Usines textiles de Corbie

Bonneteries et teinturerie

Les bonneteries et la teinturerie, installées entre 1840 et le début du XXe siècle, ont toutes cessé leur activité entre les années 1950 et 1970.

Corbie, 4 rue Léon-Curé.


Corbie, usine de bonneterie Blais Mousseron, puis Blais Rondeau Francial - Vue aérienne Crédits : Ministère de la Culture/Région Picardie/ Phot'R, 1988

L’usine de bonneterie Blais fut installée vers 1882 à côté d’une filature détruite en 1914, 1918 puis reconstruite et finalement absorbée après 1945.

A la création de la société des Habitations à Bon Marché (HBM), en 1910, succède celle d’une coopérative d’alimentation, en 1923, puis celle de la société de secours mutuel en 1928. En 1931, la bonneterie des Éts Blais, Mousseron, Villeminot et Rondeau était dirigée par Lucien Villeminot président fondateur du syndicat des fabricants de tricot et bonneterie de France.

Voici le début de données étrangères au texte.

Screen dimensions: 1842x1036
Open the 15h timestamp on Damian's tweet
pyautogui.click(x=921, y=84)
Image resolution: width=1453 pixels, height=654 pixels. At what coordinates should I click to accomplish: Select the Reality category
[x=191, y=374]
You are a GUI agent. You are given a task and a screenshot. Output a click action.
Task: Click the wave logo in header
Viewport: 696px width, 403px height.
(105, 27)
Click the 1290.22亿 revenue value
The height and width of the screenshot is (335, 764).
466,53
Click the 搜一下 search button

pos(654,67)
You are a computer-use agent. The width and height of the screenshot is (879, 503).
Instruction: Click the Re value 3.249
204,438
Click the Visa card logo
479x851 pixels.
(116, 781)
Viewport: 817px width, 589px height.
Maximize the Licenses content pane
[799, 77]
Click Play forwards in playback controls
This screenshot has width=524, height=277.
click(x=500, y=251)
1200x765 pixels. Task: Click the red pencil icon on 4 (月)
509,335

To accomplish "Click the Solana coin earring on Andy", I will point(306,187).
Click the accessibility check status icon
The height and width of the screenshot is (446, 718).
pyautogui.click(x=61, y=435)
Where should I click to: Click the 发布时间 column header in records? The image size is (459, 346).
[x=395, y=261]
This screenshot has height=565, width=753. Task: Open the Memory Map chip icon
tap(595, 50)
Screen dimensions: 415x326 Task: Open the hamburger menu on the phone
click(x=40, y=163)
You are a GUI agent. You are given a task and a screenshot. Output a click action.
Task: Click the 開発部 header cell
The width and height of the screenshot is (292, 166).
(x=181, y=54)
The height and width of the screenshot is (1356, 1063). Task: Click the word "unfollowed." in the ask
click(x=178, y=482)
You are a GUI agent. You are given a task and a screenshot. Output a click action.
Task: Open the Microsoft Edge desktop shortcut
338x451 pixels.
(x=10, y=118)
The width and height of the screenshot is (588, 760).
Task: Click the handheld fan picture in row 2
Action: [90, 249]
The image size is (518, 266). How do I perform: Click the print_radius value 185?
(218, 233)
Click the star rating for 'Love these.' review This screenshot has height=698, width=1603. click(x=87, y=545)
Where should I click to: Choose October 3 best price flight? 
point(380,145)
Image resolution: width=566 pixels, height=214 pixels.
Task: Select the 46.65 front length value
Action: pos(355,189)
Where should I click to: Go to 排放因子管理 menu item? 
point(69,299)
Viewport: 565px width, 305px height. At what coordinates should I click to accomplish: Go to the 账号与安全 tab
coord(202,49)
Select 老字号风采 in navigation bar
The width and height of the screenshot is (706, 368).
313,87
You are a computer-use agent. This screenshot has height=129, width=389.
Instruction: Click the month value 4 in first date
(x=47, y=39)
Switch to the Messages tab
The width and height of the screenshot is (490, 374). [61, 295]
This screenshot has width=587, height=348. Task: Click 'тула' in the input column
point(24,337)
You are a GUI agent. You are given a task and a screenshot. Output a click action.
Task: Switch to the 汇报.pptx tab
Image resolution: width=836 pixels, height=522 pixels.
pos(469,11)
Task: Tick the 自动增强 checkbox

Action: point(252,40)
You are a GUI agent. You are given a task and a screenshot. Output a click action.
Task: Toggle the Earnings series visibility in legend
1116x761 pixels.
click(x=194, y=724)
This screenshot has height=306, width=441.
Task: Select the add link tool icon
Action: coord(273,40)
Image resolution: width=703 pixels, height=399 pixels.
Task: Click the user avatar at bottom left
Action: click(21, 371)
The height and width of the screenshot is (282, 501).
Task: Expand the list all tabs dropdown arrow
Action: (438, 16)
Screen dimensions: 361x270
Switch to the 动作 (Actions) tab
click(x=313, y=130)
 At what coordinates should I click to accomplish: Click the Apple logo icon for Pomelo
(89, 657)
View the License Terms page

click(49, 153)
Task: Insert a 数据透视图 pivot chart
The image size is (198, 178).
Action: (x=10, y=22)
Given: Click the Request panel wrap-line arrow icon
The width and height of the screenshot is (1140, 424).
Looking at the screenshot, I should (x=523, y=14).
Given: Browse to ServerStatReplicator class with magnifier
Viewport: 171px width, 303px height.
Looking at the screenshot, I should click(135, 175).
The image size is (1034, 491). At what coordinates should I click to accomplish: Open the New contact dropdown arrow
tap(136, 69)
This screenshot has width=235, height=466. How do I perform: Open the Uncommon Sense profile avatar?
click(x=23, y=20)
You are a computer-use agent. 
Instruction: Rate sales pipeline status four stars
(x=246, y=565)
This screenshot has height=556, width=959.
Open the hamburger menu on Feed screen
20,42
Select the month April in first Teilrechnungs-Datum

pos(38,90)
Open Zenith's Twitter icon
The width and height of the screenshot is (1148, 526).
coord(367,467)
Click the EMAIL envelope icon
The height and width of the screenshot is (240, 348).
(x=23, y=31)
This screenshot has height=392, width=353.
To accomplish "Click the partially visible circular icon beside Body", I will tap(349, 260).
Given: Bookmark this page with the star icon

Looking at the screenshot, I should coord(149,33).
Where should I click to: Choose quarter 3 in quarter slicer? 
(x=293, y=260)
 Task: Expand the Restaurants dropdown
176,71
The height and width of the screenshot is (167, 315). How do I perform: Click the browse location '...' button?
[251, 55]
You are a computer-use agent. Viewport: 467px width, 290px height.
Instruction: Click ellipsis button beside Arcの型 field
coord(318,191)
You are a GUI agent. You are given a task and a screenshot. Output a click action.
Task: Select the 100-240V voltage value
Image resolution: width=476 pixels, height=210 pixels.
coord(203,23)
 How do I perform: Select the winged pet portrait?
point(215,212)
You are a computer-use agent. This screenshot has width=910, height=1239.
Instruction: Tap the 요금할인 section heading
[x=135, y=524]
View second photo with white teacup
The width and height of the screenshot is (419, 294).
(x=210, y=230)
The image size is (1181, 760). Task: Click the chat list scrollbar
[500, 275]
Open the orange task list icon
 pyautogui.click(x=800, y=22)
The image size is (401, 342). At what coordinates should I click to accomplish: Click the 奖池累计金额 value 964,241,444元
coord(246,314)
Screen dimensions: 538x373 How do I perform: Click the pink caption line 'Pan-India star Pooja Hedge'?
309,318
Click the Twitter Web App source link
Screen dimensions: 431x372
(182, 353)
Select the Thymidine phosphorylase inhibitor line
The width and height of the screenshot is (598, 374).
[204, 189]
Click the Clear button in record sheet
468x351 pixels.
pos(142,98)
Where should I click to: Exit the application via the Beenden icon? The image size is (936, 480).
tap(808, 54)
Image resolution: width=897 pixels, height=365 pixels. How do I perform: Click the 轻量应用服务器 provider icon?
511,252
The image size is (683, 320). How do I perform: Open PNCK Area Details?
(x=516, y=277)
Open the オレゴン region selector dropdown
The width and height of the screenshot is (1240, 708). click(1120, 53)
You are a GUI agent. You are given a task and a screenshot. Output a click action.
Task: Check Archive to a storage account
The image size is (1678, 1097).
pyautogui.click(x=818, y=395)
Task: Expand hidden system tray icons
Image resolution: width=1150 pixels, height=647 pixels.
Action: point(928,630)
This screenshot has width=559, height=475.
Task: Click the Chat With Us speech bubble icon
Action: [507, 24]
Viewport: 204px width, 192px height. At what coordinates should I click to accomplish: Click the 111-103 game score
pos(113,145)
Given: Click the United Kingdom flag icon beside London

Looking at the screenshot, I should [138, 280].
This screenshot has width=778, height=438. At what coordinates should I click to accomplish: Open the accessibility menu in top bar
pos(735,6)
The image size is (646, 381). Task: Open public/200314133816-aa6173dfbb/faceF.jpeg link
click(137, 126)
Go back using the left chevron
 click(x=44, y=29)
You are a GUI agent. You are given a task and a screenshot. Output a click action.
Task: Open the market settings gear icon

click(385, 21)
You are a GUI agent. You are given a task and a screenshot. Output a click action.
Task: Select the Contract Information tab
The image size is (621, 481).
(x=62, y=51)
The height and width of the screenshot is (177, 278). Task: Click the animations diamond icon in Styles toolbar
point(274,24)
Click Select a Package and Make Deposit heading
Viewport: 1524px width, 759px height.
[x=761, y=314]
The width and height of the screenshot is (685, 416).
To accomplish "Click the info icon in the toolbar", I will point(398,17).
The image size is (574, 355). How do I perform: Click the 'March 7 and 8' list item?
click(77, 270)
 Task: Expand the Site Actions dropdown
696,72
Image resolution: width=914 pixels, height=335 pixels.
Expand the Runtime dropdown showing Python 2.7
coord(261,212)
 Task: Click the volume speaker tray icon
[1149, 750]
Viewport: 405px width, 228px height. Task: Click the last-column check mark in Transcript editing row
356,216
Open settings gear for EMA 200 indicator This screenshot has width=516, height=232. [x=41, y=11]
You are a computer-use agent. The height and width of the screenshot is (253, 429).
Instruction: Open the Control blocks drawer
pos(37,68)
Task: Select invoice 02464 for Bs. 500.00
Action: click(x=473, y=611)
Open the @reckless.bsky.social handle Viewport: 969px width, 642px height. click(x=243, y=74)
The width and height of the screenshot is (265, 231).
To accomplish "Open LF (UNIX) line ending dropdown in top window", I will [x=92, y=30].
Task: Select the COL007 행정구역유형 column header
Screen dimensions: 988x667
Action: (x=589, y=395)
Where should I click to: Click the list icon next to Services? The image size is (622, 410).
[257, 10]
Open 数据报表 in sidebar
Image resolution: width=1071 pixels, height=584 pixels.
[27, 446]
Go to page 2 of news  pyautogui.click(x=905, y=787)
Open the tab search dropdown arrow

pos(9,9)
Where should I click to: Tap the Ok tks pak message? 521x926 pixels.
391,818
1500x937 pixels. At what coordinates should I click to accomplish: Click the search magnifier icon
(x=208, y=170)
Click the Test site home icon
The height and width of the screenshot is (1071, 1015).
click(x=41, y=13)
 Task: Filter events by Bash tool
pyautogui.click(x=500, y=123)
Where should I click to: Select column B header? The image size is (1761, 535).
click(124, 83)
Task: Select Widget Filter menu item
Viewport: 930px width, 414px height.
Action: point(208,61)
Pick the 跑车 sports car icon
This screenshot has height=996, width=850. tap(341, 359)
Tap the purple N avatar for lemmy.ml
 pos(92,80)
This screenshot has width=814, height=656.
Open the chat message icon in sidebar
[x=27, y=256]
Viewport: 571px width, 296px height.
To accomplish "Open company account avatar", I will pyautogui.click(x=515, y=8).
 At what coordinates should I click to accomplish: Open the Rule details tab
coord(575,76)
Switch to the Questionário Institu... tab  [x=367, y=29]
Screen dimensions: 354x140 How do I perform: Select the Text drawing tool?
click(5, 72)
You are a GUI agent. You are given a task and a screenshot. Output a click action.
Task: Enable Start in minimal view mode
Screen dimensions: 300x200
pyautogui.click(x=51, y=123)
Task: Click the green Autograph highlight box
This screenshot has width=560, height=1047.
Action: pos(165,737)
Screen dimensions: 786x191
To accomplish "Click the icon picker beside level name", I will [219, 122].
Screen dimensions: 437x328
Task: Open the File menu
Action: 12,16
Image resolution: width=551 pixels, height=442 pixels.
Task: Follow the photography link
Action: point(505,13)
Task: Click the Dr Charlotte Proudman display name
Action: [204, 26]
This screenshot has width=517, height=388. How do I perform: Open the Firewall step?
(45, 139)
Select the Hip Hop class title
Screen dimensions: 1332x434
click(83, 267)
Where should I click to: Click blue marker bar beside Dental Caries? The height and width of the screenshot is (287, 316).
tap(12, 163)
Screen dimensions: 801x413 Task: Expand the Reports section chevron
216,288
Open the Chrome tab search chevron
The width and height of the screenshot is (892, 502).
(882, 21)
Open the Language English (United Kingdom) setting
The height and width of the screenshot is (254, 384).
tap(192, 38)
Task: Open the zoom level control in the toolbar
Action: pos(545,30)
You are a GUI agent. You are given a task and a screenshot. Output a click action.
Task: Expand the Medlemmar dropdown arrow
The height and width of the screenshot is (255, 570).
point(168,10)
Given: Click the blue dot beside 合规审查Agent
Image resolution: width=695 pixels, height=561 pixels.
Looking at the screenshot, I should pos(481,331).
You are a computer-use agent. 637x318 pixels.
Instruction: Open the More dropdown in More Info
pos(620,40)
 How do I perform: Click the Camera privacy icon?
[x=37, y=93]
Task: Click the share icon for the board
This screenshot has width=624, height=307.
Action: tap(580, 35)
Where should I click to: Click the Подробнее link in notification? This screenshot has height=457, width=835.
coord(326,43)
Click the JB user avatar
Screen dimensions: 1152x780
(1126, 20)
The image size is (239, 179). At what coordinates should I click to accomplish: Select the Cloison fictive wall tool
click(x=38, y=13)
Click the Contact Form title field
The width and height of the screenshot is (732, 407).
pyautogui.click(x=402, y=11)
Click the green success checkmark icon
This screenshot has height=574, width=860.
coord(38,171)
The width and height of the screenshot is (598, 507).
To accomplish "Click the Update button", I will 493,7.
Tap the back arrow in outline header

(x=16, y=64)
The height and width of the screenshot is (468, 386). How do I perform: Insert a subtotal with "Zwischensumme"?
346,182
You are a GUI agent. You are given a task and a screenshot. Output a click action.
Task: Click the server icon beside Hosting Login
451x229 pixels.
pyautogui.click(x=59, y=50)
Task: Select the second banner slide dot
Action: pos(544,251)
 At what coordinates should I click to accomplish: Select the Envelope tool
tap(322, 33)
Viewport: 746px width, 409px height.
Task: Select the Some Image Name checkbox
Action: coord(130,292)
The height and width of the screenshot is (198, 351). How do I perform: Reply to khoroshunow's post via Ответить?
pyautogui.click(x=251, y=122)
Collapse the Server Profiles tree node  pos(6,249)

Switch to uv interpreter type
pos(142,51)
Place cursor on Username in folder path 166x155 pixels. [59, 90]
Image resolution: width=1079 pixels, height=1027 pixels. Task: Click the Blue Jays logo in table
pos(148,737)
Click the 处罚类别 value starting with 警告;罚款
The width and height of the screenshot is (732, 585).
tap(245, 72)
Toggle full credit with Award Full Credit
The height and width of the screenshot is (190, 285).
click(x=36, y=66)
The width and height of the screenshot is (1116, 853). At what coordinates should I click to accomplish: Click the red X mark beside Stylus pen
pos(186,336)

L’usine, qui comptait 225 ouvriers en 1939 et 500 métiers à tisser et tricoter circulaires et rectilignes en 1940, est reconstruite totalement de 1943 à 1950, sur les plans de l’architecte amiénois Thorel. Seule la cité ouvrière Parmentier est antérieure à la Seconde Guerre Mondiale ; une unité de teinturerie a été créée dans de nouveaux ateliers bâtis vers 1980 au nord de l’usine.

Corbie, La Neuville-lès-Corbie, boulevard Blais-Mousseron.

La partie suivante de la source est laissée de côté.